Oleh sebab itu pengertian
ukuran-ukuran seperti habbah, qirath, dzira’, dan lain sebagainya yang
disebutkan oleh seorang penulis belum tentu sama dengan penulis yang lain. Atas
dasar ini, kita hendaknya tidak menganggap kata-kata ini menunjukan sebuah
ukuran nilai tertentu yang baku. Kita sepatutnya berpijak dari “shinaj” untuk
dapat mengetahui nilai ukuran yang lainnya seperti habbah, rathl, qirath, dan
lain sebagainya, serta memahami istilah setiap mazhab sesuai dengan apa yang
mereka maksudkan.
Para ulama menjadikan “ukuran
panjang” sebagai patokan dasar untuk timbangan, tekaran, dan berbagai ukuran
lainnya yang dipakai oleh seluruh bangsa. Itu karena para ilmuwan terdahulu
telah memperkirakan ukuran jari-jari khatulistiwa. Lantas mereka membuat sebuah
jarak antara dua titik (70/1) juta dari jari-jari khatulistiwa tersebut. Ukuran
ini dinamakan “adz-Dzira’ al-Muqaddas”. Mereka juga menghubungkan antara dzira’

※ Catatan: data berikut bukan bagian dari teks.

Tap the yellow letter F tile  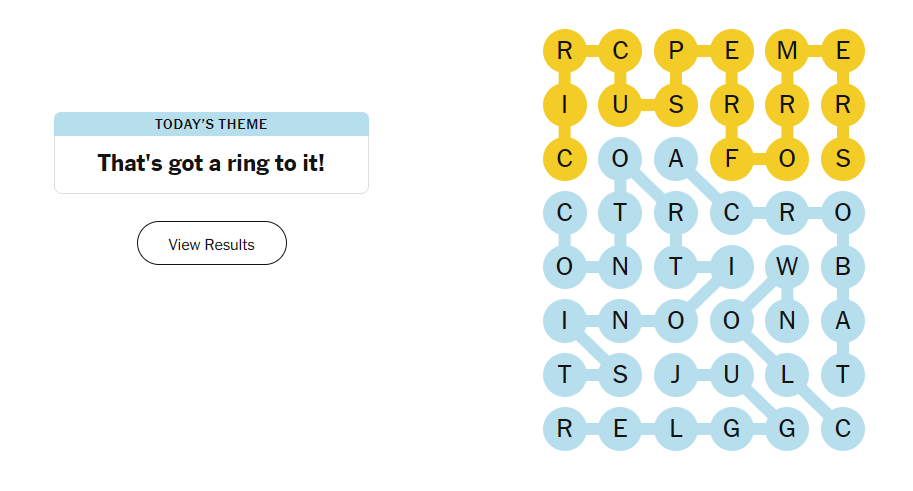pyautogui.click(x=731, y=159)
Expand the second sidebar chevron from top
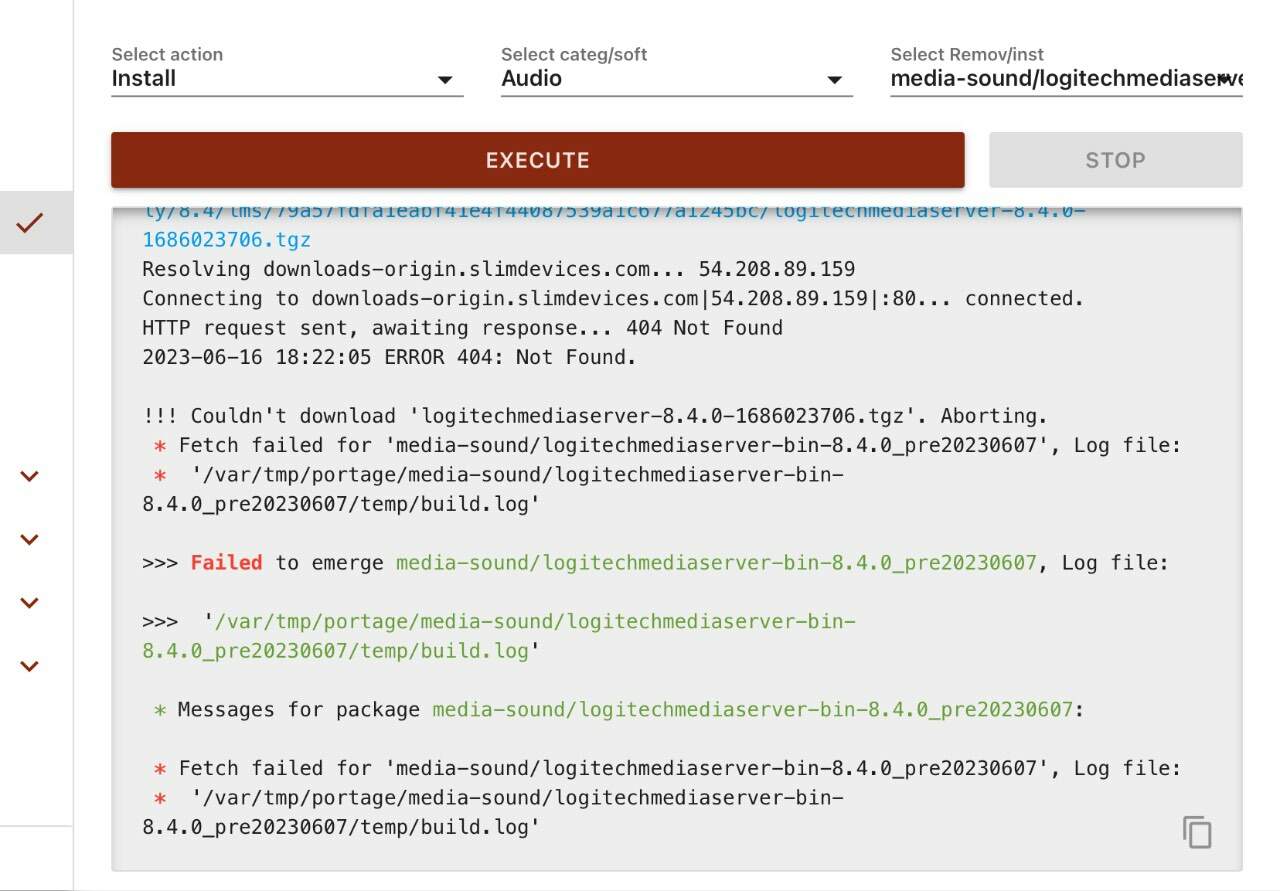1280x891 pixels. tap(30, 540)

(lengan) dan ukuran, serta antara timbangan dan qadam (kaki). Selain itu mereka
juga menghubungkan antara timbangan dan takaran dan timbangan air murni itu
sama. Oleh sebab itu, mereka membagi satu kubik air yang memiliki sisi dzira’
dan qadam ke dalam satuan-satuan yang memiliki besaran sama dalam timbangan dan
takaran. Hal ini untuk mempermudah dalam melakukan konversi dari satuan
timbangan ke satuan takaran atau sebaiknya.
Dalam masalah takaran dan timbangan,
terdapat perbedaan yang cukup signifikan antara istilah-istilah yang digunakan
oleh para astronom dan istilah-istilah yang digunakan oleh ulama fikih.
Penyebabnya, para astronom menyatakan bahwa ukuran seperempat lingkar garis
khatulistiwa adalah 10.017.598 m, panjang garis lintang bumi adalah 111.307 m,
dan panjang satu menitnya adalah 1855 m. Sedangkan angka pecahannya diabaikan
karena tidak ada perbedaan dam perbedaan jarak qasar. Para astronom membagi
bumi menjadi 360 derajat (360˚). Dan membagi derajat menjadi 60 bagian yang
dinamakan menit. Dan mereka membagi menit tersebut menjadi seribu bagian yang
disebut khutwah, ba’, atau qamah yang panjangnya mencapai 185,5 cm. Ba’ dan
khutwah itu sama, yaitu nama untuk bagian tersebut yang merupakan satu bagian
dari 60.000 bagian derajat.
Mereka membagi hutwah menjadi empat
bagian tersebut dinamakan dzira’ yang memiliki panjang mencapai 46,375 cm.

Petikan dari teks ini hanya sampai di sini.